My first web page was written in October 1994 and was hosted on my Centris 650 (a Macintosh), running at 25 MHz, with 8 MB of RAM. The server software was Chuck Shotton’s MacHTTP. I was a sophomore in a Bachelor of Science in Physics program at Drexel University in Philadelphia. The previous month I had been a volunteer in the university’s “Connectivity Fair,” demonstrating to students and faculty some exciting software called Mosaic (and MacWeb). It allowed you to access the Internet via a graphical interface, rather than text-only via FTP, Gopher, Telnet, IRC, and the like.

Drexel had installed two Ethernet ports in each dorm room over the summer of 1994, providing each residential student with a direct, high-speed connection to the Internet. The connection included permanent IP addresses which allowed us to run our own servers reachable from anywhere else on the Internet. I installed MacHTTP and coded my own web pages using SimpleText, a basic text editor. I learned HTML by reading a few basic introduction pages and then looking at the source code of other websites. Around the same time, the 0.93beta of Netscape was released – a commercial (though free to education users) new web browser made by the former students who had created Mosaic. There were many opportunities to work with school departments to leverage this new media to further academic goals.
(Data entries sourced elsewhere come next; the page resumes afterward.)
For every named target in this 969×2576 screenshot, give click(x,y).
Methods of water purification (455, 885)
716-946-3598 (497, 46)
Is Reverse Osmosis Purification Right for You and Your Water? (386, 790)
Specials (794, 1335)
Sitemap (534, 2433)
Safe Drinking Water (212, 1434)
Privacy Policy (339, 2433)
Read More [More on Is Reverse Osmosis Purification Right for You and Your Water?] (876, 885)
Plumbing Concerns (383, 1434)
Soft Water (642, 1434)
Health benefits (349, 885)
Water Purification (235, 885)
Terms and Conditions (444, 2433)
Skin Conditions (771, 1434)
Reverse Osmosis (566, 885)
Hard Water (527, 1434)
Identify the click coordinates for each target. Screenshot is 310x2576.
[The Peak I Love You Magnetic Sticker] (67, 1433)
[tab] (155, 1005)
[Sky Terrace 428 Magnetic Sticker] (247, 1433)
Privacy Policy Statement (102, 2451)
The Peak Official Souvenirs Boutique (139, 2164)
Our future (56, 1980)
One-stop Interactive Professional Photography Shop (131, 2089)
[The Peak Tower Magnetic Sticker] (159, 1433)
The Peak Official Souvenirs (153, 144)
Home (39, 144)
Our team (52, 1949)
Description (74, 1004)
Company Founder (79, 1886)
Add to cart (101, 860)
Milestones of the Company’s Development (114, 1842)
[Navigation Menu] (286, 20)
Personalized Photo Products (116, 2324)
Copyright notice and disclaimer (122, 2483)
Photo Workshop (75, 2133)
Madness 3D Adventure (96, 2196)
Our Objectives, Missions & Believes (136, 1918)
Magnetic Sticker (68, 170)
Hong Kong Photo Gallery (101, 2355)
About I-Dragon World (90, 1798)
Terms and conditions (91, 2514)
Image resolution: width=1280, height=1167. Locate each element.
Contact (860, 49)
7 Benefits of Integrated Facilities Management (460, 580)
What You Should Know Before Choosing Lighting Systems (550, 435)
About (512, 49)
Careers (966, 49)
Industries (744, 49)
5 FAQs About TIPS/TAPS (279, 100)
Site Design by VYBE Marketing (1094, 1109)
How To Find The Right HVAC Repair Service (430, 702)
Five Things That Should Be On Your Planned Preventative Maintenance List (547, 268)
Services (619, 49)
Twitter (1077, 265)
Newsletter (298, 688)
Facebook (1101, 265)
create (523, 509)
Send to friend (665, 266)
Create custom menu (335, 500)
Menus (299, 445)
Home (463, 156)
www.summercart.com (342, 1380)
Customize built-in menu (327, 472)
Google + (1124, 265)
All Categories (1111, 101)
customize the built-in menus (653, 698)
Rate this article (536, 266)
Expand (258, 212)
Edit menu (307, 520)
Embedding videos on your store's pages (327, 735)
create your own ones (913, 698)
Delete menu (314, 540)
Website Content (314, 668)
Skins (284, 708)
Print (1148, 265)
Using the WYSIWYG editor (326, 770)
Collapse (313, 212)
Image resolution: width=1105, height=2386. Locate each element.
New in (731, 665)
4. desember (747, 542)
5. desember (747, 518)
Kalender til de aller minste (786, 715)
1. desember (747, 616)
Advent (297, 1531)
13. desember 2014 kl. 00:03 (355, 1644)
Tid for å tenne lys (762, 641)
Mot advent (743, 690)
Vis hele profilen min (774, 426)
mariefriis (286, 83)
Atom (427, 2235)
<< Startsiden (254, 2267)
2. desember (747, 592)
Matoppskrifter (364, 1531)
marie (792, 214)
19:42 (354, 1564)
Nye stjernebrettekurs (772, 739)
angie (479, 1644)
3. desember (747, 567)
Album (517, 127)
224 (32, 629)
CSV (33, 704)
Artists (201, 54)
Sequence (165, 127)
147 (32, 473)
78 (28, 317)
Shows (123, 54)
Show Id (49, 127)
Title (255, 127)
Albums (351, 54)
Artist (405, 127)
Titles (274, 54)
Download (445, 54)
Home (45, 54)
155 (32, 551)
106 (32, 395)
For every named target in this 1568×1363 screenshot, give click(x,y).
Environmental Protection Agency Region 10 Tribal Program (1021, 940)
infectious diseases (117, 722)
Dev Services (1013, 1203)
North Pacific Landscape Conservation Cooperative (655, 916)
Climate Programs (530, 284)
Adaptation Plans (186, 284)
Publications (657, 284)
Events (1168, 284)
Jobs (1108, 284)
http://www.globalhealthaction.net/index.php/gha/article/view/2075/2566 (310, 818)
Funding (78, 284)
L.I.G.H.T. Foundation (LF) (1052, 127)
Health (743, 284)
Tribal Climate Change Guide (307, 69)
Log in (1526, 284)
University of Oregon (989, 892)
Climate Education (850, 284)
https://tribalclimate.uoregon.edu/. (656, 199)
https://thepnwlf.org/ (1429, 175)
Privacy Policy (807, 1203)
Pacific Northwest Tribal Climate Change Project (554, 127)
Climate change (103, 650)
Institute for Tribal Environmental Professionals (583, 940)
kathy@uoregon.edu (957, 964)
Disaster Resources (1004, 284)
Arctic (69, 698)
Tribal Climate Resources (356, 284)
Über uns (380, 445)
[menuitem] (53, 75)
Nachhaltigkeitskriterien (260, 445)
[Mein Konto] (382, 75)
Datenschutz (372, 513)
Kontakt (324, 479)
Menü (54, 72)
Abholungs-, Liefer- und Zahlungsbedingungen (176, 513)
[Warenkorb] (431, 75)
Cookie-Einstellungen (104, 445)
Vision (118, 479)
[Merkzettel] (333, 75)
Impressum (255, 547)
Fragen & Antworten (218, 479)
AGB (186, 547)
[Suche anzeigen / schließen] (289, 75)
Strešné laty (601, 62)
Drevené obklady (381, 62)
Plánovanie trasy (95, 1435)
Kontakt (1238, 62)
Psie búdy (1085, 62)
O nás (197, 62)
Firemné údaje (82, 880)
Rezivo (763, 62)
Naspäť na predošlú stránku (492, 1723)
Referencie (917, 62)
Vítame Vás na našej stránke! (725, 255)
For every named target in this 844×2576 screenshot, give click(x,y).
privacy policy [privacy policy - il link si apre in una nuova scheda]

Fast forward to today. After graduating from Drexel, I moved from physics to computer consulting, developing database systems, building e-commerce sites, designing workflow automation processes, and much more. I blogged some of my thoughts on technology over the years, but most of that material is very outdated (I may bring over anything I think is still interesting, even if only for humor’s sake). I found myself becoming more and more fascinated, and often infuriated, by the results of the intersection of law and technology. Here were two powerful forces, one designed to be conservative and deliberate, the other often chaotic and swift. The law tried to cope with new technology, while technology at first thought that law was irrelevant. The tangles of human behavior that created led me to want to get involved on both sides of the equation. So, I went to law school – the Benjamin N. Cardozo School of Law, New York, NY.

Three years and many hours of stimulating (or not-so-stimulating) lectures later, I am a new attorney. Admitted in New Jersey, pending application in New York, earning some money via my old career, while seeking a legal career in a difficult market. Part of that search involves upgrading my website to develop my professional brand. Thus, the blog reset. My intention is to post commentary on (or sometimes merely citations to) interesting legal and tech news.